Oha, ja, das ist lange her. Das Lokal.int kann man immer empfehlen. Und sonst ... Wolfram Höll ist ein ausgezeichneter Dramatiker und wichtiger Freund. Auch, wenn man ihn eben vor allem in Deutschland spielt, dabei ist er hier in Biel geblieben. So wie ein anderer Deutscher, Levin Westermann. Nachdrückliche Lektüreempfehlung für seinen letzten Lyrikband. Eine gute Modegestalterin: Barbara Kurth. Die Schule für Gestaltung, das Literaturinstitut. Mein Verlag, Die Brotsuppe. Haus am Gern. Matthias Wyss, einer der besten Maler, eine absolut seltene Erscheinung ... Und Robert Walser, klar ...

Was ist Ihr Verhältnis zum Trivialen?
Roger Willemsen, der leider gestorben ist, sprach mal von Konträrfaszination. Mich interessiert aber weniger das «High and Low». Wenn man sich von Literatur euphorisieren lassen will, helfen solche Kategorien ohnehin nicht. Trivialliteratur enthält einfach eine Art schlecht gezeichnete und deshalb viel deutlichere Blaupause für Erzählstrategien vieler Jahrhunderte. Und dann enthält sie natürlich Erheiterndes, Kurioses. Kurz: Es erotisiert mich nicht auf der inhaltlichen Ebene, eher auf der formalen.

Wer sollte Ihre Laudatio halten, wenn Sie wählen dürften?

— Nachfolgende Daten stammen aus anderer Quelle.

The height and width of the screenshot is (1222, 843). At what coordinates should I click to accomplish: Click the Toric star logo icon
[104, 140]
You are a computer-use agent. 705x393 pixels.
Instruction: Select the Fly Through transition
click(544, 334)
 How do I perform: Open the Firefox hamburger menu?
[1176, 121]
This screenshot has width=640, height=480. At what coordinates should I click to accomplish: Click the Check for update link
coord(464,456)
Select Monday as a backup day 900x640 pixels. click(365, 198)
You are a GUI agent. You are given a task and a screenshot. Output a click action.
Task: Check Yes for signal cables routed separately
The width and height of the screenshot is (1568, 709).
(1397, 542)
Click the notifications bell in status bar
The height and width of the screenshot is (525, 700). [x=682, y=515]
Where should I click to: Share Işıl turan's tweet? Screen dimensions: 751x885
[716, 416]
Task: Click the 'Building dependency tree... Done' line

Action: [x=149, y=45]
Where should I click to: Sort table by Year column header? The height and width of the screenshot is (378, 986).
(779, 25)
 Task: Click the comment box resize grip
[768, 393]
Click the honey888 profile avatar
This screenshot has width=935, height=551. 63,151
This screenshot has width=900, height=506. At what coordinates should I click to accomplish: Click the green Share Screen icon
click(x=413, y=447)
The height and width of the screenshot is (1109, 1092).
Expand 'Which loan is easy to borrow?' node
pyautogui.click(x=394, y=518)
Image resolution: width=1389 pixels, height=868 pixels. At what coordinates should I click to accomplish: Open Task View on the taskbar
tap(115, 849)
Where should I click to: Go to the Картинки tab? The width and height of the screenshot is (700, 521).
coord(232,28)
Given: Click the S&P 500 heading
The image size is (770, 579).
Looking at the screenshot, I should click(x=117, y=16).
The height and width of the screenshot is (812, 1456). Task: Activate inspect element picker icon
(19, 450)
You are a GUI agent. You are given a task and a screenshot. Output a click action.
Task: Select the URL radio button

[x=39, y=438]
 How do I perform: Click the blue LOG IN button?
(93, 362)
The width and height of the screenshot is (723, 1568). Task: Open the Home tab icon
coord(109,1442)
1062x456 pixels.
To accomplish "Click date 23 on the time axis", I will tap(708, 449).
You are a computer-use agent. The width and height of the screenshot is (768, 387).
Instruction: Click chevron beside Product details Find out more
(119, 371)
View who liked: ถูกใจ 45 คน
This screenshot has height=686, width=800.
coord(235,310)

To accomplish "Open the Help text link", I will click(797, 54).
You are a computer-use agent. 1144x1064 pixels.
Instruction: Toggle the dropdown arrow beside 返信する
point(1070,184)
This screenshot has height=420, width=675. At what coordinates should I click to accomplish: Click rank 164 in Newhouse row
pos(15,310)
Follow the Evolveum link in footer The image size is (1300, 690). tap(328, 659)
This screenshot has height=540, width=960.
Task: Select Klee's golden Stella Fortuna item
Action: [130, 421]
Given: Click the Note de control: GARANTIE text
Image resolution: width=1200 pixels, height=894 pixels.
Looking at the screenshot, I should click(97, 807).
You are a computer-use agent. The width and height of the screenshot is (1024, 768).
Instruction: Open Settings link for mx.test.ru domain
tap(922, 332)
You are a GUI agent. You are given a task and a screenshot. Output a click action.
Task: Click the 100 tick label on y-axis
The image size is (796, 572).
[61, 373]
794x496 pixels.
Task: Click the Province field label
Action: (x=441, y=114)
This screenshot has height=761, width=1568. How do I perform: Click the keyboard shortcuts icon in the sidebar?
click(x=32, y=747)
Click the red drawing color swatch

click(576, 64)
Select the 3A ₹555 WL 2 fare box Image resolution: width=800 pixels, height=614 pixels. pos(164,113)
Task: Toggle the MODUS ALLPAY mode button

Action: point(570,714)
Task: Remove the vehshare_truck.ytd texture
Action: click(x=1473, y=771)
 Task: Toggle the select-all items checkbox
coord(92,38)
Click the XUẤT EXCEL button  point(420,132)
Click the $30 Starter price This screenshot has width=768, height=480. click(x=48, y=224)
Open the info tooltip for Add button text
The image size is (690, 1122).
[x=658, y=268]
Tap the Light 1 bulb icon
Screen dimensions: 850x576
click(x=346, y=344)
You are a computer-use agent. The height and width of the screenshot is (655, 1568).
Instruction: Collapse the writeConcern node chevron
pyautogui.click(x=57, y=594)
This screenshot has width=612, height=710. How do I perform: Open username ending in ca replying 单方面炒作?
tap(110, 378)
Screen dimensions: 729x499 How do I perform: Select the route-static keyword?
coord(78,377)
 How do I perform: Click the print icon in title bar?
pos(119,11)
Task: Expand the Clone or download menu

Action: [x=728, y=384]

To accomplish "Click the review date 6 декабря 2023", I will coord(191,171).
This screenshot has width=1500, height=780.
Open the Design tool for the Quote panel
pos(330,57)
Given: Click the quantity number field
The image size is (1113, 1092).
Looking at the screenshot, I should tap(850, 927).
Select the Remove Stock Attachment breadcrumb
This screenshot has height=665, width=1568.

Das ist so entblössend, aber ich bin ehrlich: Maurice Blanchot. Dann hätte ich ihn mal gesehen. Mit dem wärs schwierig, danach etwas trinken zu gehen. Aber diese mysteriöse, richtig intelligente Literatur, die er geschrieben hat, man weiss so wenig von ihm ... Ist ein bisschen eine Streberantwort, ja.